Comentando as últimas eleições legislativas, houve quem dissesse que o bipartidarismo já acabou em Portugal. Referia-se ao facto de um terceiro partido ter conseguido ombrear com os dois grandes partidos tradicionais (PS e PSD) e até alcançar o segundo lugar em número de deputados eleitos. Agora, nestas eleições autárquicas, verificou-se que afinal o bipartidarismo ainda existe, porque os dois partidos tradicionais apresentaram uma implantação no país muito superior a qualquer dos outros partidos. Aliás, se pensarmos que o PCP já presidiu a 55 câmaras municipais e o CDS a 37, podemos pensar que o bipartidarismo está mais forte. Então em que ficamos?
Quando falamos de bipartidarismo, não quer dizer que só haja dois partidos, mas que só dois partidos são capazes de formar governos, sozinhos ou liderando coligações com outros partidos menores. Assim tem acontecido, de facto, regularmente em Portugal, no atual regime democrático, em que um deles vai alternando com o outro na liderança do governo. Assim tem acontecido também em outros países, por exemplo, na vizinha Espanha, com a alternância entre o Partido Popular e o Partido Socialista (PSOE), ou no Reino Unido, com a alternância entre o Partido Conservador e o Partido Trabalhista.

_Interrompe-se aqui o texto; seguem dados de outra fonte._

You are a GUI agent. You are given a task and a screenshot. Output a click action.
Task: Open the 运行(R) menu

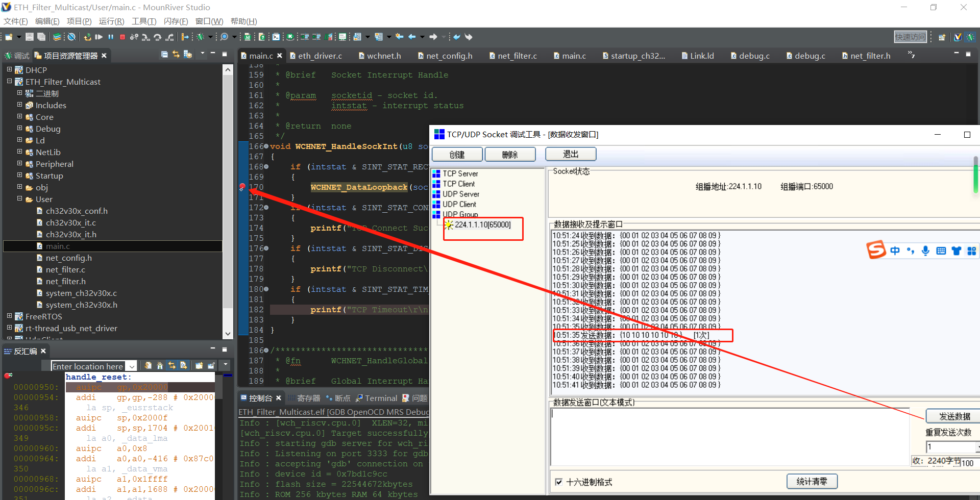coord(111,21)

Este tipo de alternância corresponde a um movimento pendular, ou a um dualismo próprio da luta política, que permite ao sistema político respirar e funcionar de maneira equilibrada, evitando que o poder seja sempre ocupado pelo mesmo partido; assim se evita, por um lado, a frustração de não haver uma alternativa e, por outro, reduz-se a tentação da corrupção de quem está tempo demais instalado no poder. Nestas condições, os partidos alternantes normalmente são moderados, posicionam-se um no centro-direita e o outro no centro-esquerda. Ou seja, são partidos que respeitam as regras básicas do sistema democrático, embora divergindo nas questões de governo.
Em Portugal, na Monarquia Constitucional, que foi o primeiro regime em que houve eleições regulares, a alternância bipartidária era conhecida como «rotativismo»; que é um termo ainda hoje usado para referir a atual alternância entre o PS e o PSD. Em Espanha, entre 1875 e cerca de 1917, funcionou um regime alternante idêntico, chamado «turno». Para quem quiser consultar (de fácil acesso pela internet), informo que a revista espanhola Aportes, de história contemporânea, publicou, no seu último número, um artigo meu dedicado a comparar o rotativismo português e o turno espanhol.
Como podemos então avaliar o fenómeno recente em Portugal de um terceiro partido que alcançou o segundo lugar na representação parlamentar, embora não tenha confirmado essa importância na implantação autárquica? Há que dar tempo ao tempo, para perceber se se trata de uma moda passageira ou se é uma tendência de fundo, mais estrutural e permanente. Por exemplo, já aconteceu em Portugal, em 1985, que o PRD (identificado com o general Eanes), alcançou o terceiro lugar muito perto do segundo, mas depois, em pouco tempo, desapareceu. Lembro-me de que em Espanha, há cerca de 15 anos, um partido da esquerda radical, Podemos, quase roubou o segundo lugar ao PSOE, mas depois, em pouco tempo, perdeu quase toda a sua importância.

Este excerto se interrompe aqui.